23/05/2024
Uranus (Marcel Aymé)
À Blémond, petite ville normande partiellement détruites par les bombardements anglo-américains, Archambault, ingénieur de profession, écoute sa fille Marie Anne jouer un air d’Edith Piaf au piano. Il est si fier de sa fille qu’il s’imagine que c’est du Chopin. Celle-ci s’est amourachée du fils Monglat issu d’une famille enrichie dans les trafics et le marché noir, mais résistante de la onzième heure. L’ingénieur a été contraint par la mairie d’héberger René et Maria Gagneux, couple d’ouvriers communistes et leurs quatre enfants. La cohabitation est déjà difficile, les deux femmes se disputant souvent au sujet de la cuisine.
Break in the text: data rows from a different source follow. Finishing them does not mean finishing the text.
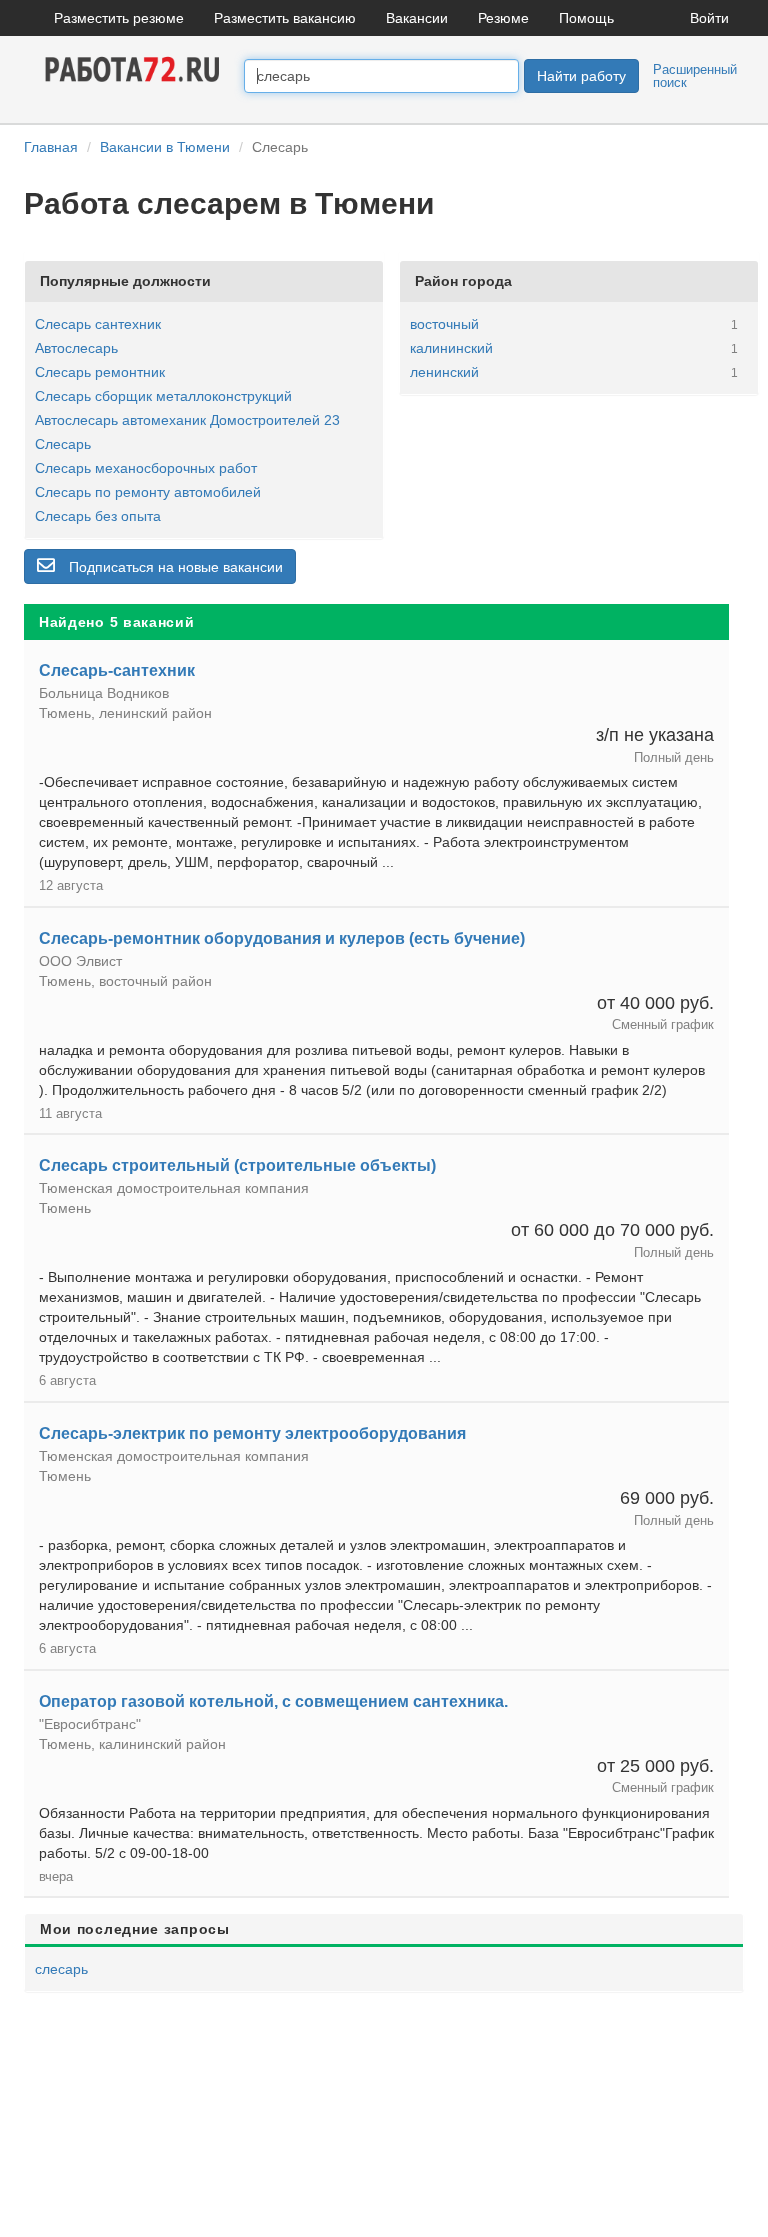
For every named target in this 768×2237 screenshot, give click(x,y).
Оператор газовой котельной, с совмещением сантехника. (273, 1701)
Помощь (586, 18)
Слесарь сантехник (98, 324)
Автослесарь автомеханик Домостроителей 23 (187, 420)
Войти (709, 18)
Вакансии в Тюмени (165, 147)
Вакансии (417, 18)
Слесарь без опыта (98, 516)
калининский (451, 348)
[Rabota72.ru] (134, 68)
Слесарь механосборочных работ (146, 468)
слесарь (61, 1969)
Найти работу (581, 76)
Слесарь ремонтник (100, 372)
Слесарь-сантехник (117, 670)
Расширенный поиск (695, 76)
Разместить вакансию (285, 18)
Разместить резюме (119, 18)
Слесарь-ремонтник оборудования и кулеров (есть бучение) (282, 938)
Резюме (503, 18)
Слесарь (63, 444)
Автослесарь (76, 348)
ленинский (444, 372)
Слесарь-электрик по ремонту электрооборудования (252, 1433)
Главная (51, 147)
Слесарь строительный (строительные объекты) (237, 1165)
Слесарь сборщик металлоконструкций (163, 396)
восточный (444, 324)
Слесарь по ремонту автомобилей (148, 492)
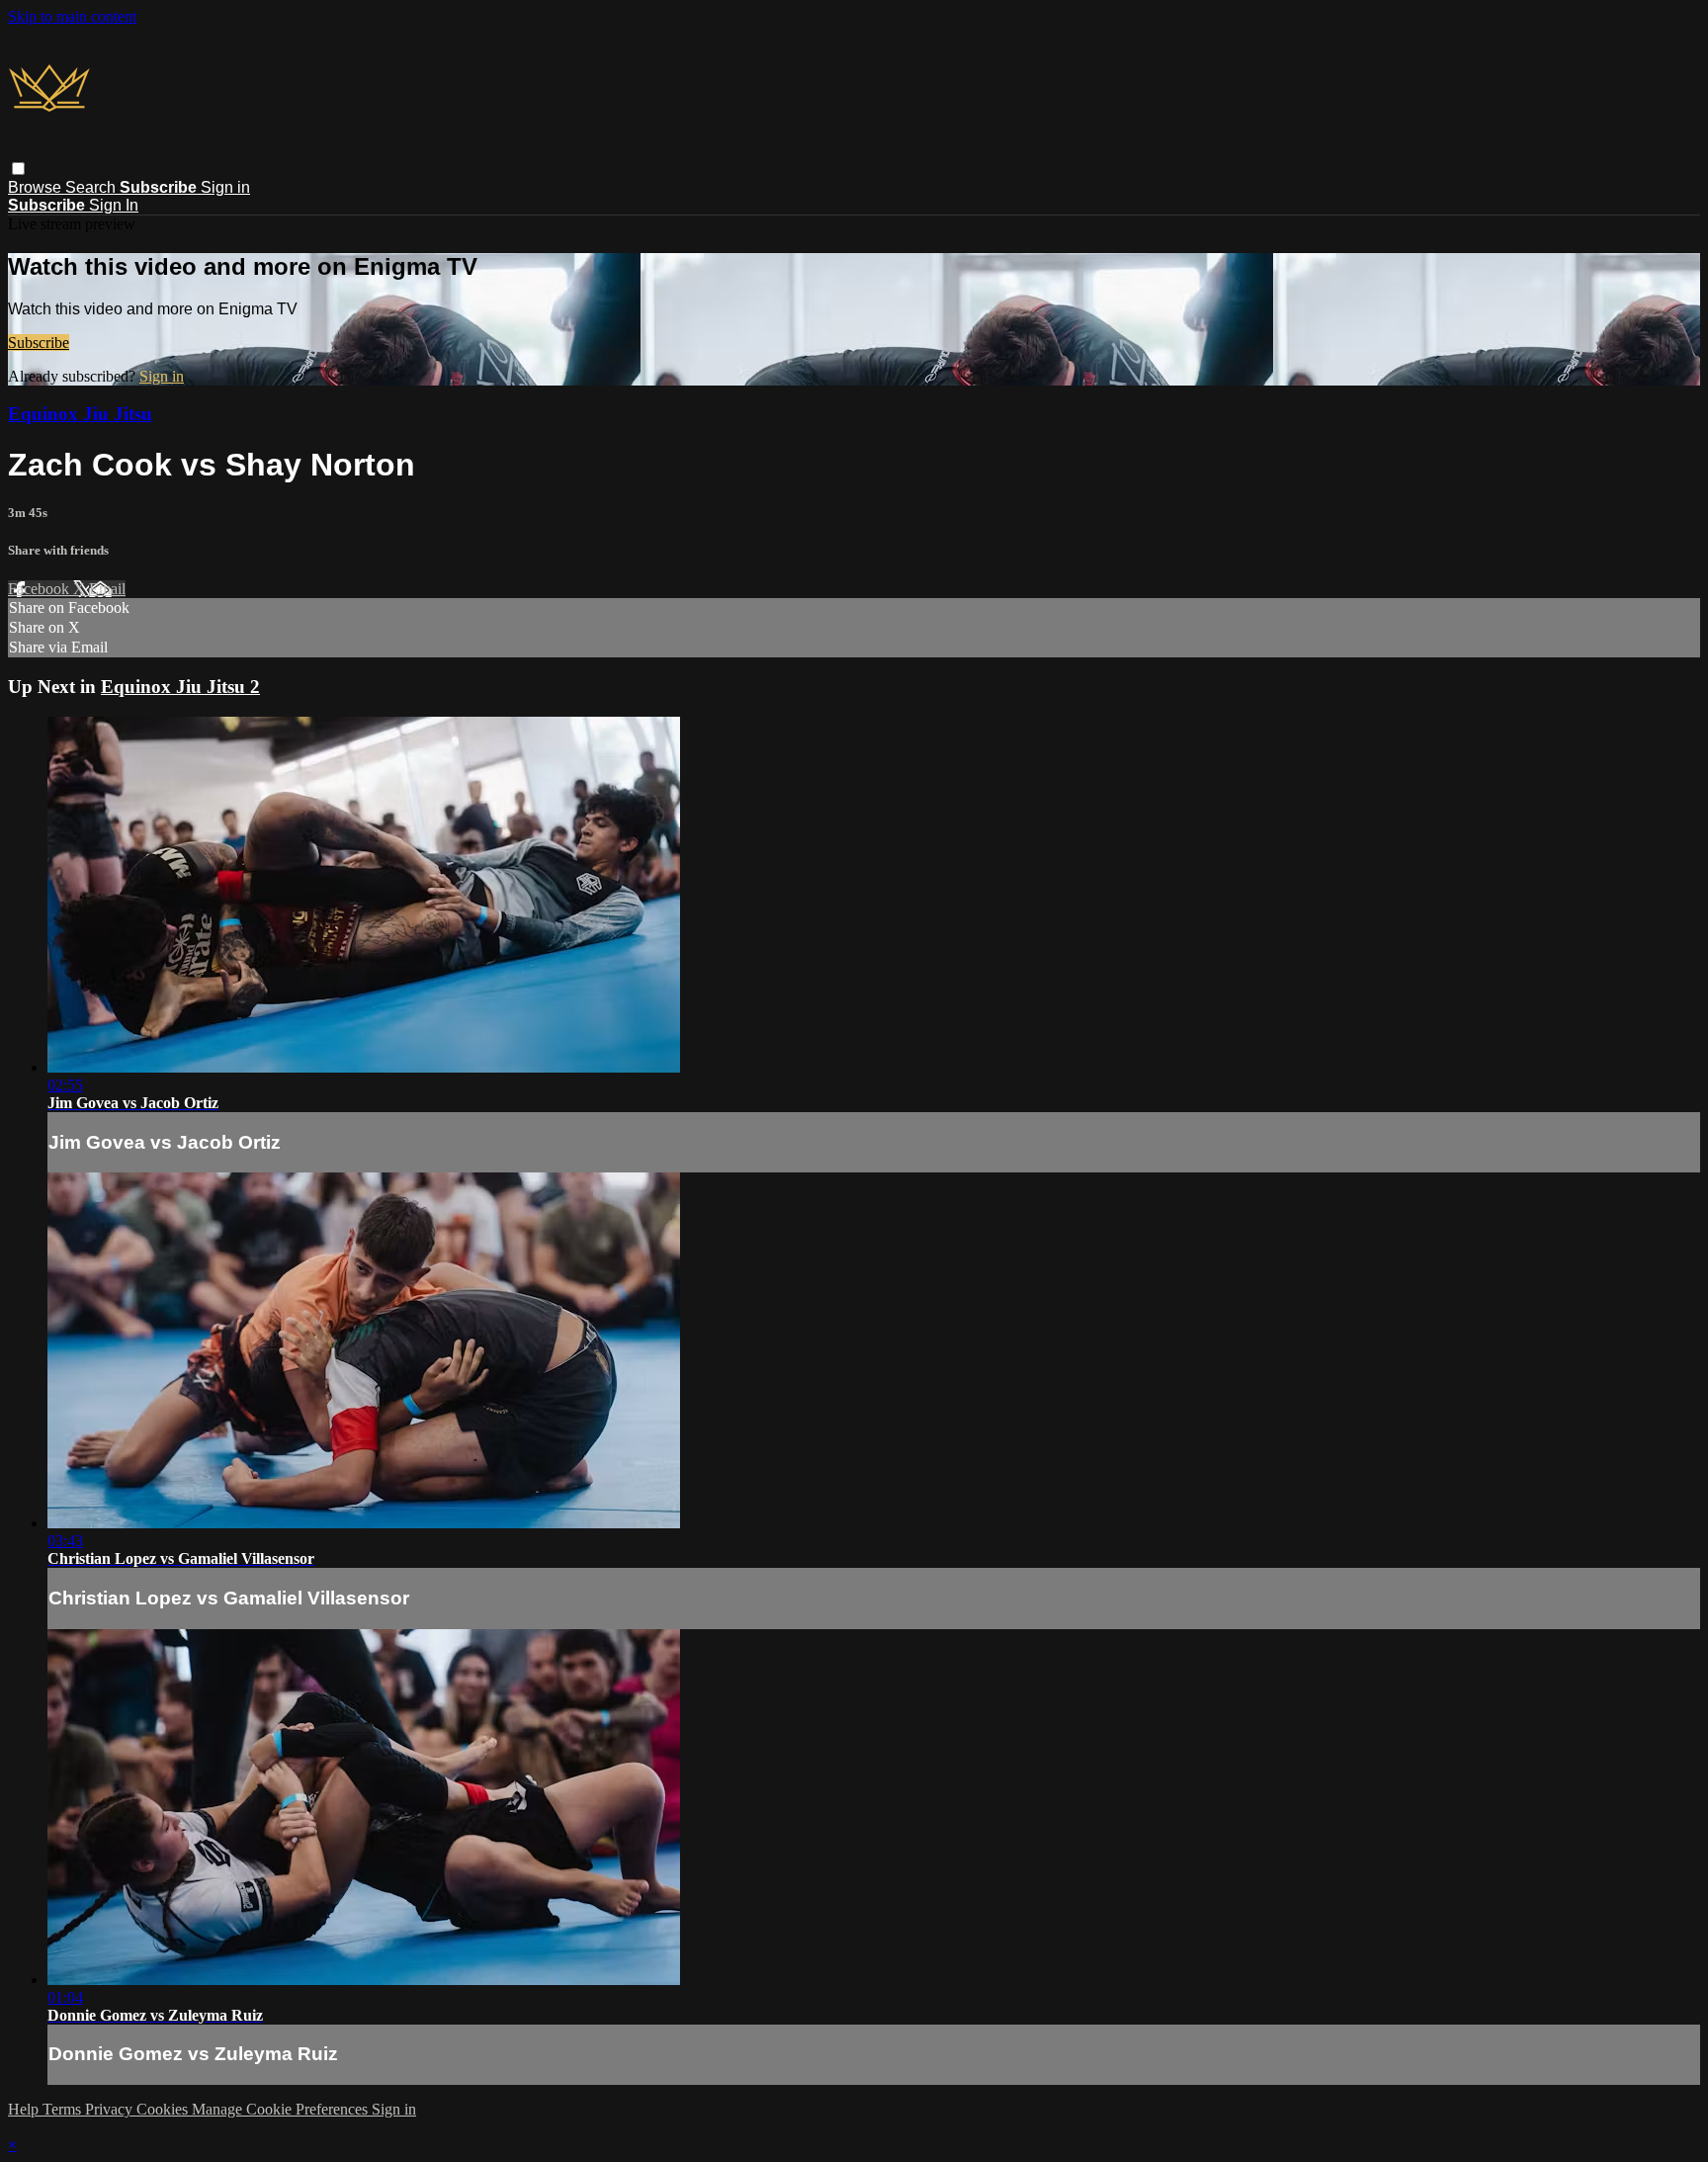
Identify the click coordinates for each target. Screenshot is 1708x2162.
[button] (18, 168)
Et comme si cela ne suffisait pas, dans l’appartement déjà bien occupé, s’est ajouté un autre réfugié, Watrin, prof de maths sentencieux et un brin philosophe qui avait vu sa maison détruite dans un bombardement. C’est le temps de l’Epuration, de la chasse aux collabos. Il s’en trouve d’ailleurs un qu’Archambault, très imprudemment, autorise pour un temps à se cacher chez lui…
« Uranus » est un roman social se déroulant à une époque assez terrible, où les Français ne s’aiment plus, où l’on dénonce à tout-va, où les femmes sont tondues pour avoir eu une faiblesse avec un soldat allemand, où un milicien se retrouve sauvagement torturé en public, les yeux crevés par une petite frappe laquelle s’en prend ensuite à Léopold, brave cafetier du coin, ancien lutteur de foire et grande gueule, outrée de se retrouver, sans la moindre raison, derrière les barreaux. Le lecteur devine dès le début que toute cette histoire ne pourra finir que par un drame. Les personnages sont fort bien campés, tous pleins d’humanité. Il n’y a pas vraiment de héros, rien que de petites gens avec leurs qualités et leurs défauts. Aymé montre parfaitement que dans les périodes difficiles, ce n’est pas le courage et encore moins l’altruisme qui règnent en maîtres, mais plutôt la lâcheté, les petits calculs, l'égoïsme et le conformisme moutonnier. Très agréable à lire (même et surtout à notre époque…) ne serait-ce que pour l’intérêt historique et pour le style inimitable de l’auteur, un des très grands de la littérature française du XXè siècle.